In disaster, what’s for dinner?

Special to The Times

WHEN a disaster strikes, the ideas of eating smart and staying well hydrated take on new meaning.

Under normal conditions, food is a way to optimize health. But a disaster turns the tables. So what’s the minimum that you need to survive a disaster, natural or otherwise?

For the record:
12:00 AM, Sep. 21, 2005 For The Record
Los Angeles Times Wednesday September 21, 2005 Home Edition Main News Part A Page 2 National Desk 1 inches; 53 words Type of Material: Correction
Disaster preparedness -- A photo of an Alabama family with an article about disaster preparedness in Monday’s Health section was credited to Times staff photographer Eric Boyd, but should have been credited to Times staffer Genaro Molina. A photo of recommended food supplies that had no credit should have been credited to Boyd.

Here’s the advice from experts who study these questions for the military, for international groups and for the Institute of Medicine, an arm of the National Academy of Sciences.

* Potable water is a priority. As Hurricane Katrina demonstrated so vividly, water is likely to be in short supply after a disaster. Drinking just a quart of water a day “will allow you to survive, although not very comfortably,” said Michael Sawka, director of the U.S. Army Research Institute of Environmental Medicine in Natick, Mass.

- _EXTRACTED MATERIAL_:
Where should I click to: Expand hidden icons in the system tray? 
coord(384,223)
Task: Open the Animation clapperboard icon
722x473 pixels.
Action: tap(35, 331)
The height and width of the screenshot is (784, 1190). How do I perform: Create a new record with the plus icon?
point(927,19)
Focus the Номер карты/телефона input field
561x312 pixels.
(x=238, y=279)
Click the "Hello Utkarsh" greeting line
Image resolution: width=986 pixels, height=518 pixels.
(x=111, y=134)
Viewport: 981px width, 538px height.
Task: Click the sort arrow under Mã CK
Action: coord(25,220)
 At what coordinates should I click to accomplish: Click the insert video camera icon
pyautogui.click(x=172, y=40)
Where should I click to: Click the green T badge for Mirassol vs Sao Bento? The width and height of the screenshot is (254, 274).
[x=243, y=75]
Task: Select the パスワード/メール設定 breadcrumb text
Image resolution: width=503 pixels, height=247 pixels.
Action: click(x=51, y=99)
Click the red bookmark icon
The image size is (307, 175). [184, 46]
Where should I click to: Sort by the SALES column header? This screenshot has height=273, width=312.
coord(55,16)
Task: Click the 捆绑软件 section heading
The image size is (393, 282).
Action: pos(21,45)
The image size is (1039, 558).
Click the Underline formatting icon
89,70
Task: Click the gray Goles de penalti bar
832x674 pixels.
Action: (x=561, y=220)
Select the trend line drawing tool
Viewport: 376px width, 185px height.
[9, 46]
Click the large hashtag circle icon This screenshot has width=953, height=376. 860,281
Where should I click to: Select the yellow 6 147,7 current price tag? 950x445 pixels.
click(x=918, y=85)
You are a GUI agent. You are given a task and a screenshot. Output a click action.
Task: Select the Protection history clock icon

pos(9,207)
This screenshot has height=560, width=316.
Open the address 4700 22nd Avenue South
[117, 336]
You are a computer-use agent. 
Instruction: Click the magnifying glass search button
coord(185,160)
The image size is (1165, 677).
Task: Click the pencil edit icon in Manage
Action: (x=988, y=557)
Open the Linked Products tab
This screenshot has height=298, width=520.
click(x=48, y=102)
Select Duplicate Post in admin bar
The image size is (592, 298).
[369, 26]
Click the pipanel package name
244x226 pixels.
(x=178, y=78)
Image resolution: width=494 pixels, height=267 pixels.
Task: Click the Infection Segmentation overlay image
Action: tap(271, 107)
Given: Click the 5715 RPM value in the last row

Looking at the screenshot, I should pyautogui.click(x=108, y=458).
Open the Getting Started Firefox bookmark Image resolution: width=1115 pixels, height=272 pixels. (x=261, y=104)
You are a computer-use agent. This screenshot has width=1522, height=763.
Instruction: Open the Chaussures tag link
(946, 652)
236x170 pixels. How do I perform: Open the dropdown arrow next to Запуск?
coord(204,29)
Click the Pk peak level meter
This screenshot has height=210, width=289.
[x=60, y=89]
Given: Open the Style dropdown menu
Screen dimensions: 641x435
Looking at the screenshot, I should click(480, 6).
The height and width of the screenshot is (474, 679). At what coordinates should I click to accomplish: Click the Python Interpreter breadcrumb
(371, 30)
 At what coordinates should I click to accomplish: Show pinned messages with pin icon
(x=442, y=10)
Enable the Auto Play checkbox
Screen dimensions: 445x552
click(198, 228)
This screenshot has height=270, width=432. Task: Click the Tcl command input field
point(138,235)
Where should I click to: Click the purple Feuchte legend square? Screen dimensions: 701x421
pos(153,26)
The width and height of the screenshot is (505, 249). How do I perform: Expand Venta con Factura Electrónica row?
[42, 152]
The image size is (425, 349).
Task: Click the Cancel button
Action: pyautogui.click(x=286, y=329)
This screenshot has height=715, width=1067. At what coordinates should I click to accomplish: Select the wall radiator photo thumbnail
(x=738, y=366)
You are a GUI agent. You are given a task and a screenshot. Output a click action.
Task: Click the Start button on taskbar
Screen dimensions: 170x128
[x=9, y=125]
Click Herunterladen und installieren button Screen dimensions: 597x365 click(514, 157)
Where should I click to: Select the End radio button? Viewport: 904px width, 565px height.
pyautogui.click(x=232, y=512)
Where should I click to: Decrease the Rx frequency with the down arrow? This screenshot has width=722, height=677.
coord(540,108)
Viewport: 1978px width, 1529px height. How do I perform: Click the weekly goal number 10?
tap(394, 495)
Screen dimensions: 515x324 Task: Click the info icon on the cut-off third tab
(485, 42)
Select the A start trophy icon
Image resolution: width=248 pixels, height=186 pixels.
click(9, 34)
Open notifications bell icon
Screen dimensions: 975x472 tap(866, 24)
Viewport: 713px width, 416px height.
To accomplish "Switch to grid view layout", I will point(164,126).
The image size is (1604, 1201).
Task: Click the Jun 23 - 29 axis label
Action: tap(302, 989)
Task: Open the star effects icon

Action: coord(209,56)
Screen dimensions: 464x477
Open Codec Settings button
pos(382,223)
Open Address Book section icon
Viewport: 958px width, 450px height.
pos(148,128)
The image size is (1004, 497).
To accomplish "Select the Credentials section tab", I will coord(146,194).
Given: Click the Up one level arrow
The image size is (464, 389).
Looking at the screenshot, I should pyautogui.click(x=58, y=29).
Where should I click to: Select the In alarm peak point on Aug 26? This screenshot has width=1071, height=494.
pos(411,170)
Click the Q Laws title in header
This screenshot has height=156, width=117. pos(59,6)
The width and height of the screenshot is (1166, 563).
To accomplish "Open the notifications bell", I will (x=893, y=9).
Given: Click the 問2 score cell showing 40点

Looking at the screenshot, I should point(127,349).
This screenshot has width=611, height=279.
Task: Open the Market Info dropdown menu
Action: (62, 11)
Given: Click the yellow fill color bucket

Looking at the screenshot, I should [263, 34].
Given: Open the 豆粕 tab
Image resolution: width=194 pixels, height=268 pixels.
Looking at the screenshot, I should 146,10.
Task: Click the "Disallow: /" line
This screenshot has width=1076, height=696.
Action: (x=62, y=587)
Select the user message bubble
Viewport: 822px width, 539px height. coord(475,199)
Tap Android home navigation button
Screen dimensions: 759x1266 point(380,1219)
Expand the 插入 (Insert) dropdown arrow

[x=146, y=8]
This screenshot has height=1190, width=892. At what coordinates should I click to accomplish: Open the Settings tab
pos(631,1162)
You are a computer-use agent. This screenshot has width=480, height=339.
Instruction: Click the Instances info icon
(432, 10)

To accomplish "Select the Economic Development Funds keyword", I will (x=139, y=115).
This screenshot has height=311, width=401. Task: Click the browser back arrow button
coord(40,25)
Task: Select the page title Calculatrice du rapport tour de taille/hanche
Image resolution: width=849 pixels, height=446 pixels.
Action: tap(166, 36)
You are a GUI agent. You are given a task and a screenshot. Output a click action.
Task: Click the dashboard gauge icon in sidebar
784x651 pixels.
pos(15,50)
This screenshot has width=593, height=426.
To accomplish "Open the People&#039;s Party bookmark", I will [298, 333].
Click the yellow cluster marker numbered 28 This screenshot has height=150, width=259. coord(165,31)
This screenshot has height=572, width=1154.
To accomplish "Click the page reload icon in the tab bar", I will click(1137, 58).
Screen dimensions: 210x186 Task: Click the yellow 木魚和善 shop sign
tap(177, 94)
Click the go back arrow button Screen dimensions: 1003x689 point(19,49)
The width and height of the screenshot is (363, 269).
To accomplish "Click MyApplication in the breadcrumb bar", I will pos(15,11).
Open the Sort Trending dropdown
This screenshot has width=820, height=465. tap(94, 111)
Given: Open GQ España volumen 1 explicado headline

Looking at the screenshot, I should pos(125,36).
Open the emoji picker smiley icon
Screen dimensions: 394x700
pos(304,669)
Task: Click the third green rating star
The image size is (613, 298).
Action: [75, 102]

- _WORK REQUIRED_:
Please write out the part of the disaster food article that begins at the words "Under normal conditions, food" and stops after "natural or otherwise?". Rely only on the disaster food article for this.

- _OUTPUT OF THE EXERCISE_:
Under normal conditions, food is a way to optimize health. But a disaster turns the tables. So what’s the minimum that you need to survive a disaster, natural or otherwise?